Consider what the absence of a programme looks like in practice. When the Waikato District Health Board was hit by ransomware in May 2021, the insurance claim reached NZD $16.5 million and exceeded the policy limit. Clinical systems were offline for months. The premium jumped from $400,000 to $1.3 million per year (Reseller News; Te Whatu Ora). When Mercury IT — a Wellington-based MSP — was compromised by LockBit ransomware in November 2022, the breach cascaded across the Ministry of Justice, Te Whatu Ora, and health insurer Accuro, exposing over 14,500 coroners' files (SecurityWeek, 2022). In both cases, the organisations affected had some technical controls. What they lacked was a structured security programme — the governance, policies, risk management, and incident readiness that turn controls into a defensible security position.

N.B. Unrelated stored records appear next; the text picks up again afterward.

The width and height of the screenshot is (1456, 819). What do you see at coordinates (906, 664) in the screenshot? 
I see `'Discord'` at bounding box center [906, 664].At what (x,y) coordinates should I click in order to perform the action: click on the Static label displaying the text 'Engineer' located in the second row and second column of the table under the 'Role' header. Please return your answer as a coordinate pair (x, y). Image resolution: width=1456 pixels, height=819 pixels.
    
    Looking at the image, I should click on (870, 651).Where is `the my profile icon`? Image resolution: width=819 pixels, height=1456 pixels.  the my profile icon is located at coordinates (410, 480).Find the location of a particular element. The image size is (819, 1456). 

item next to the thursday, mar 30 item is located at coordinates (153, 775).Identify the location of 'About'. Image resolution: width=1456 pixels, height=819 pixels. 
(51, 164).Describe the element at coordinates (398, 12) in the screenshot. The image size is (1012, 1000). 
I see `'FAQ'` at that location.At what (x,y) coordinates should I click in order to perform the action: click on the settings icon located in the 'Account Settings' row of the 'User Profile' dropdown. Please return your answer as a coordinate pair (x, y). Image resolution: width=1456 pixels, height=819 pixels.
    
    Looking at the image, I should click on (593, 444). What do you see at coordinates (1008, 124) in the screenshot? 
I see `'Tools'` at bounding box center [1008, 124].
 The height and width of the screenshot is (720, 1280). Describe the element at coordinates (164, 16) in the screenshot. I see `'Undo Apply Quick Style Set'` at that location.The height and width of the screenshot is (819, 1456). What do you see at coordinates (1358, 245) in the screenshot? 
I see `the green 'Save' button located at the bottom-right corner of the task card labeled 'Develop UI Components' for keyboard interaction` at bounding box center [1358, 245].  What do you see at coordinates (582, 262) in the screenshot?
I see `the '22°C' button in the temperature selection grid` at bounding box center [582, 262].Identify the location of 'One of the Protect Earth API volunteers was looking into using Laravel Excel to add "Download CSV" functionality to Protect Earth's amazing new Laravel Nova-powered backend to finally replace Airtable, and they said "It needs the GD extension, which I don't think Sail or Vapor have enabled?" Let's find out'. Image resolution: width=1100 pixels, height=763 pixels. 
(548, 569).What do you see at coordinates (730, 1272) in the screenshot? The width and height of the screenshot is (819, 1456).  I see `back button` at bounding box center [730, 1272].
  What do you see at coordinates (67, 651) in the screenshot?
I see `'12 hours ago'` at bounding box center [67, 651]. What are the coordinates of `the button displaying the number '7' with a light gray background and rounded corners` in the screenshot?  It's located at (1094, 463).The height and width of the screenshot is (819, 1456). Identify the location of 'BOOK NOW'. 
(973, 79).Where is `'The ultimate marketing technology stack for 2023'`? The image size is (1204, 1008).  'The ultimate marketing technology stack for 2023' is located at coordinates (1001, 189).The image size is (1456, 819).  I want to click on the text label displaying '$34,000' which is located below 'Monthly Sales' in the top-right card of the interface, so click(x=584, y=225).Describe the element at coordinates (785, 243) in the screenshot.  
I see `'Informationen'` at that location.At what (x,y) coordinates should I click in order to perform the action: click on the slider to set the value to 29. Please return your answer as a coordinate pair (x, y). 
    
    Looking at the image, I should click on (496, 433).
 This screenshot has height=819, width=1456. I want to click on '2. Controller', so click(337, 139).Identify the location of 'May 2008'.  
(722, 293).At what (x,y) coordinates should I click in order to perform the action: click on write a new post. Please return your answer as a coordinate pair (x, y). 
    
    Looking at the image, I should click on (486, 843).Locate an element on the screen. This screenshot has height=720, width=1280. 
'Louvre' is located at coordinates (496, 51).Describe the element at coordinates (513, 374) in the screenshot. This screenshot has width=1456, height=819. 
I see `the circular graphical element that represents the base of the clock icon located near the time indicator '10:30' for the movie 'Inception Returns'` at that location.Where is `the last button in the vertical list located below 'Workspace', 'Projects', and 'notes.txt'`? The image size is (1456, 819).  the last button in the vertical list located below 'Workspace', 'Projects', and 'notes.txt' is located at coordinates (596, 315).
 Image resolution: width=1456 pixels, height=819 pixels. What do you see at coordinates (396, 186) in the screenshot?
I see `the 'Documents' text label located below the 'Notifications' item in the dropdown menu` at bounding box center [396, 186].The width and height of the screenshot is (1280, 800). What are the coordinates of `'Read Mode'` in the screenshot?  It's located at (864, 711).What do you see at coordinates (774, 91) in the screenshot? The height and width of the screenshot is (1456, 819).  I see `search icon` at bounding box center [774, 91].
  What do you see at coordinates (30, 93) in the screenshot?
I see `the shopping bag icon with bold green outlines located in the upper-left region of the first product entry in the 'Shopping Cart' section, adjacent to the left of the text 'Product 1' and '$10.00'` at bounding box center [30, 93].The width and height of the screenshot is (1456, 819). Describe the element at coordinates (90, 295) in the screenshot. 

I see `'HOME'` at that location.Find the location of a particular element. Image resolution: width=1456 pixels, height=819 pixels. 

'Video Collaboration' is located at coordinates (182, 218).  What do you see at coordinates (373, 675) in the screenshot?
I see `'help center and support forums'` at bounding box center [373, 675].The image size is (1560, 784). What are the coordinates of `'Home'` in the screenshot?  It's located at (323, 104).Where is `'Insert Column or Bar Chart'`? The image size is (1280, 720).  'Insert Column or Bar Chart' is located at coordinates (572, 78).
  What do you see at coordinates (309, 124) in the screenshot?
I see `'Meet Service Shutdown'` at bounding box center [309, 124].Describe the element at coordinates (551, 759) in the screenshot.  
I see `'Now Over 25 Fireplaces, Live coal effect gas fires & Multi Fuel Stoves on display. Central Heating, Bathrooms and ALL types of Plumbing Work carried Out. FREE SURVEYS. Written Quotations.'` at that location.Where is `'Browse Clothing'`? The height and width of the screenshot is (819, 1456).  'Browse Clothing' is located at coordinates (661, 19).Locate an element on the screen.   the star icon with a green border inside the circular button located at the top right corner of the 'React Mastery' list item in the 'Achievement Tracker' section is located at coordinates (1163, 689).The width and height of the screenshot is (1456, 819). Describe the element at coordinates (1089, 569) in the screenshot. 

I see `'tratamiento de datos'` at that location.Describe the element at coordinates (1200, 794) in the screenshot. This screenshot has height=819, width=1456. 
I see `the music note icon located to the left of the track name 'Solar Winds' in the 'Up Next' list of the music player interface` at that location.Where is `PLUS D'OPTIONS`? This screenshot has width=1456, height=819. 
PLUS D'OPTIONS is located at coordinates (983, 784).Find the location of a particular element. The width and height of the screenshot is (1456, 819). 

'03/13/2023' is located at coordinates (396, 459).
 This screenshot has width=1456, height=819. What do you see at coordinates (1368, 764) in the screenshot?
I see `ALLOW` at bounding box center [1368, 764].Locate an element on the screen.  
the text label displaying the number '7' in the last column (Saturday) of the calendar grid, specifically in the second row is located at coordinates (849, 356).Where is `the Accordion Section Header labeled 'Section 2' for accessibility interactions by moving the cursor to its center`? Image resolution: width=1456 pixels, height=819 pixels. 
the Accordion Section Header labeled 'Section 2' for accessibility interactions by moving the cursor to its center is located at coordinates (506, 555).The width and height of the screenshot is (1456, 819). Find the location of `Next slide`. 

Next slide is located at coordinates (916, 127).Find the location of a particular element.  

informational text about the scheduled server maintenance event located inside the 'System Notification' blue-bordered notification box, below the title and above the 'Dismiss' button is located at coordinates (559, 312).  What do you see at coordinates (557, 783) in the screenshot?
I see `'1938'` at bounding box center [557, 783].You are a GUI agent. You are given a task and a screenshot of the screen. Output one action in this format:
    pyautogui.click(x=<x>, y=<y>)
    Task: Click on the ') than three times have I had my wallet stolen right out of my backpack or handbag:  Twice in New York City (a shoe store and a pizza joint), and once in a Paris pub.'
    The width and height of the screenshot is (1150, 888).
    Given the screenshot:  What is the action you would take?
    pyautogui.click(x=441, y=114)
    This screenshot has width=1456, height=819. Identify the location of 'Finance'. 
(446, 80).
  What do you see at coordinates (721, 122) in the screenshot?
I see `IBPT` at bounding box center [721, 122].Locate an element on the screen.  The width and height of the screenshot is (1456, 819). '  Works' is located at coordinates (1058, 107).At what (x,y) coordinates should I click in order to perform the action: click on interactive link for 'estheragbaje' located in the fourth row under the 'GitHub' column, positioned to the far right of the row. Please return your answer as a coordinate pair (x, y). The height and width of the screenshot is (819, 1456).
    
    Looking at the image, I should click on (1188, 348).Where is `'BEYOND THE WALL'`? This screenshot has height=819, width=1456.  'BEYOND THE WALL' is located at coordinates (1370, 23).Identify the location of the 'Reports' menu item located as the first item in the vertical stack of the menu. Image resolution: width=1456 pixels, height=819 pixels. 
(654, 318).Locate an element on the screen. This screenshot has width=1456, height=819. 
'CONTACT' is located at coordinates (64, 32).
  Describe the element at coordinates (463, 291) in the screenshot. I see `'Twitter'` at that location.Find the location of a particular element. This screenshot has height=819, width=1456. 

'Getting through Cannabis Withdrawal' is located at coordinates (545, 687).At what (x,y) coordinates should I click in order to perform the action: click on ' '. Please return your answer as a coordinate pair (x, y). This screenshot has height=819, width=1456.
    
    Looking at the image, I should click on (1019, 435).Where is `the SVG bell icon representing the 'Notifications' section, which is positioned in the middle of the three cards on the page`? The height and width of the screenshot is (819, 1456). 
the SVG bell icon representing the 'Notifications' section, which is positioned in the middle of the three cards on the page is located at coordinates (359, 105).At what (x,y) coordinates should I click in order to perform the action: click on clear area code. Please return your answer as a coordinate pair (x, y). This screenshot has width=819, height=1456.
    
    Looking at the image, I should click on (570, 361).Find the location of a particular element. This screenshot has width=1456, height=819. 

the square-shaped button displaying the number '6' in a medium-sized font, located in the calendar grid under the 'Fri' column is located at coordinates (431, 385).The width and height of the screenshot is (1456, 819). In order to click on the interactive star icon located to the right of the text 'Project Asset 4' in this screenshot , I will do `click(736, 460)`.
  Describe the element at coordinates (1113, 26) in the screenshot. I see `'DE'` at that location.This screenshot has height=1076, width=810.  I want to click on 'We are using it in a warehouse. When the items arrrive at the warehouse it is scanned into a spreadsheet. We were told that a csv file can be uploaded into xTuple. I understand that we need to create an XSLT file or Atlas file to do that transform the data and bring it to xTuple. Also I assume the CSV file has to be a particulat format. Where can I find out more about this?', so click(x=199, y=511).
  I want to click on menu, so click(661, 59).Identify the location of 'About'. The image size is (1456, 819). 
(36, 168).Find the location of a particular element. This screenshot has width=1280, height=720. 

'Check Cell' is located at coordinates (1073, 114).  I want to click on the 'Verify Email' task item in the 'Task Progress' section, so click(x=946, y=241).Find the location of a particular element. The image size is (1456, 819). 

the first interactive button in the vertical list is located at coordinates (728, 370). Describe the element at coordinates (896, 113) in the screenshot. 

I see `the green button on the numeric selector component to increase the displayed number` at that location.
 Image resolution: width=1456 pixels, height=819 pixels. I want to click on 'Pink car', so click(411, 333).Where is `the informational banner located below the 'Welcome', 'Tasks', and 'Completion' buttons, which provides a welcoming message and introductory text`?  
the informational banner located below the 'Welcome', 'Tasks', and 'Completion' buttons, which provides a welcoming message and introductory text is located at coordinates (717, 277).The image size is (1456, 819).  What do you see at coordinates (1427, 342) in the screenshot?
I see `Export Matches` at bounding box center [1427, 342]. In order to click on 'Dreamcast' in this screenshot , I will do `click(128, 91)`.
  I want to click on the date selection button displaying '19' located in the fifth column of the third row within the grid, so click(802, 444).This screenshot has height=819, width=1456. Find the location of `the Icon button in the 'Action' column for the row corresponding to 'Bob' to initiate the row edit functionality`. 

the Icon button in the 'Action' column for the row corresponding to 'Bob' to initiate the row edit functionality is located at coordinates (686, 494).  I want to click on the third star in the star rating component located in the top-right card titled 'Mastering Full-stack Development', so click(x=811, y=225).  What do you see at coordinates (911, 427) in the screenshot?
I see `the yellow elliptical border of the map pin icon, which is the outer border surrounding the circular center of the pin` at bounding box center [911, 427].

This article walks through exactly what happens when a 50-person New Zealand company engages a virtual CISO to build a security programme from the ground up. Month by month, deliverable by deliverable. No jargon. No sales pitch. Just a transparent look at what a modern security programme looks like in practice.
Month 1: Discovery and Baseline
The first month is entirely diagnostic. Nothing is built, fixed, or purchased. The objective is to understand what you have, where the gaps are, and what the priorities should be.
Information Asset Register
Every security programme begins with knowing what you are protecting. The virtual CISO works with your team to build a complete information asset register — a structured inventory of the systems, applications, data stores, and infrastructure your business relies on.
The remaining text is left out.